Two weeks ago Herman Cohen, the U.S. assistant secretary of state for African affairs, told Congress that Khartoum was “following a policy of forced Islamization and to a certain extent ethnic cleansing” in the south. Human-rights groups charge Khartoum also is attempting to destroy the Nuba, dark-skinned people of mixed religious beliefs who live along the dividing line between north and south. “Tens of thousands of Nuba have been driven from their homes by the Sudanese Army and government-backed Arab militias,” said a joint report by Africa Watch and Survival International issued last December. “Thousands of men, children and women have been killed in raids and massacres.”
Khartoum has quite intentionally kept the war under wraps. It bars foreign journalists and Western diplomats from the south, and it expelled the last Christian missionaries from Juba in August. One U.N. delegation, led by Under Secretary-General for Humanitarian Affairs Jan Eliasson, visited Juba for six hours on Sept. 16. Its members found a desperate situation. Thousands of people lived without shelter or sanitation, their homes on the outskirts of town shelled by the SPLA or demolished by government forces to deny cover to attacking rebels. Rations were meager. “The city is afraid of being forgotten by the outside world,” Ed Tsui, one of Eliasson’s senior aides, said later.
Some of the region’s refugees are running away from the scorched-earth campaigns carried out by the Sudanese Army or allied Arab militias. Others are trying to escape from hunger, tribal massacres or SPLA abuses. The displaced live in desolate camps or depend on the mercy of distant relatives. Jean Luc Siblot, a World Food Program field coordinator, recently returned to Nairobi, Kenya, from Mundri, a southern town where 15,000 displaced people are living in abandoned buildings. “All of the children are naked,” he says. “They are just left with nothing.” Many are suffering from malaria, diarrhea, bronchitis or tuberculosis.

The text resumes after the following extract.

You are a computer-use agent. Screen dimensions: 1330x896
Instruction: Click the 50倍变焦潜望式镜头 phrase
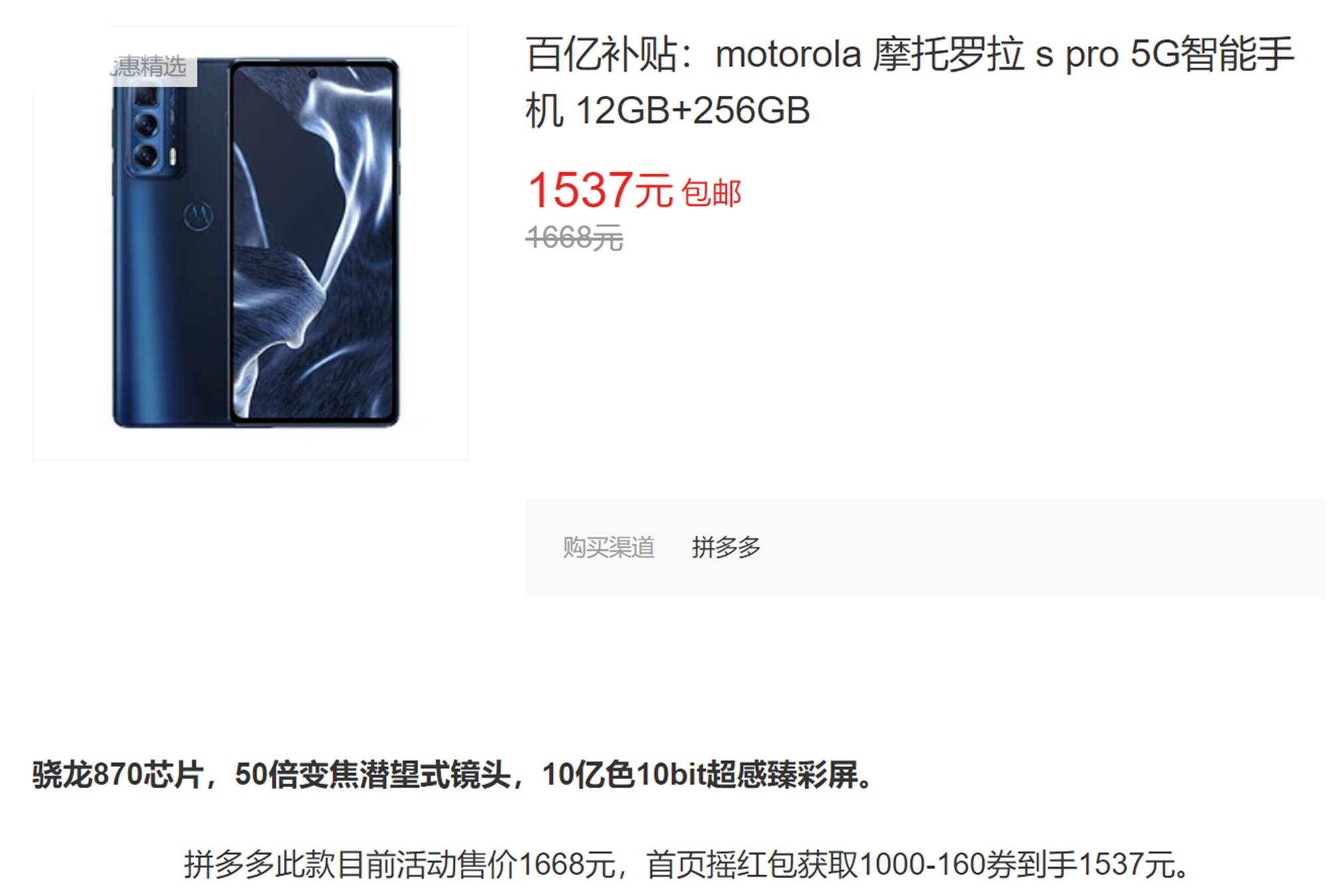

While its own citizens suffer, Khartoum has donated 1,000 tons of food and medicine and $500,000 to help suffering people in Muslim Somalia. Sudan already is such an international outcast-it receives virtually no Western assistance other than emergency food-that non-Muslim foreigners have little leverage on the government’s behavior. Military intervention seems out of the question, even under the U.N. aegis. Meantime, news from Juba is sparse. Amnesty International says government forces may have deliberately killed “at least 300 unarmed civilians and prisoners” in Juba. Sometimes corpses are spotted bobbing in the currents of the White Nile. These scanty accounts from Juba are all the world can hear. But like screams from a neighbor’s house, they are painfully difficult to ignore.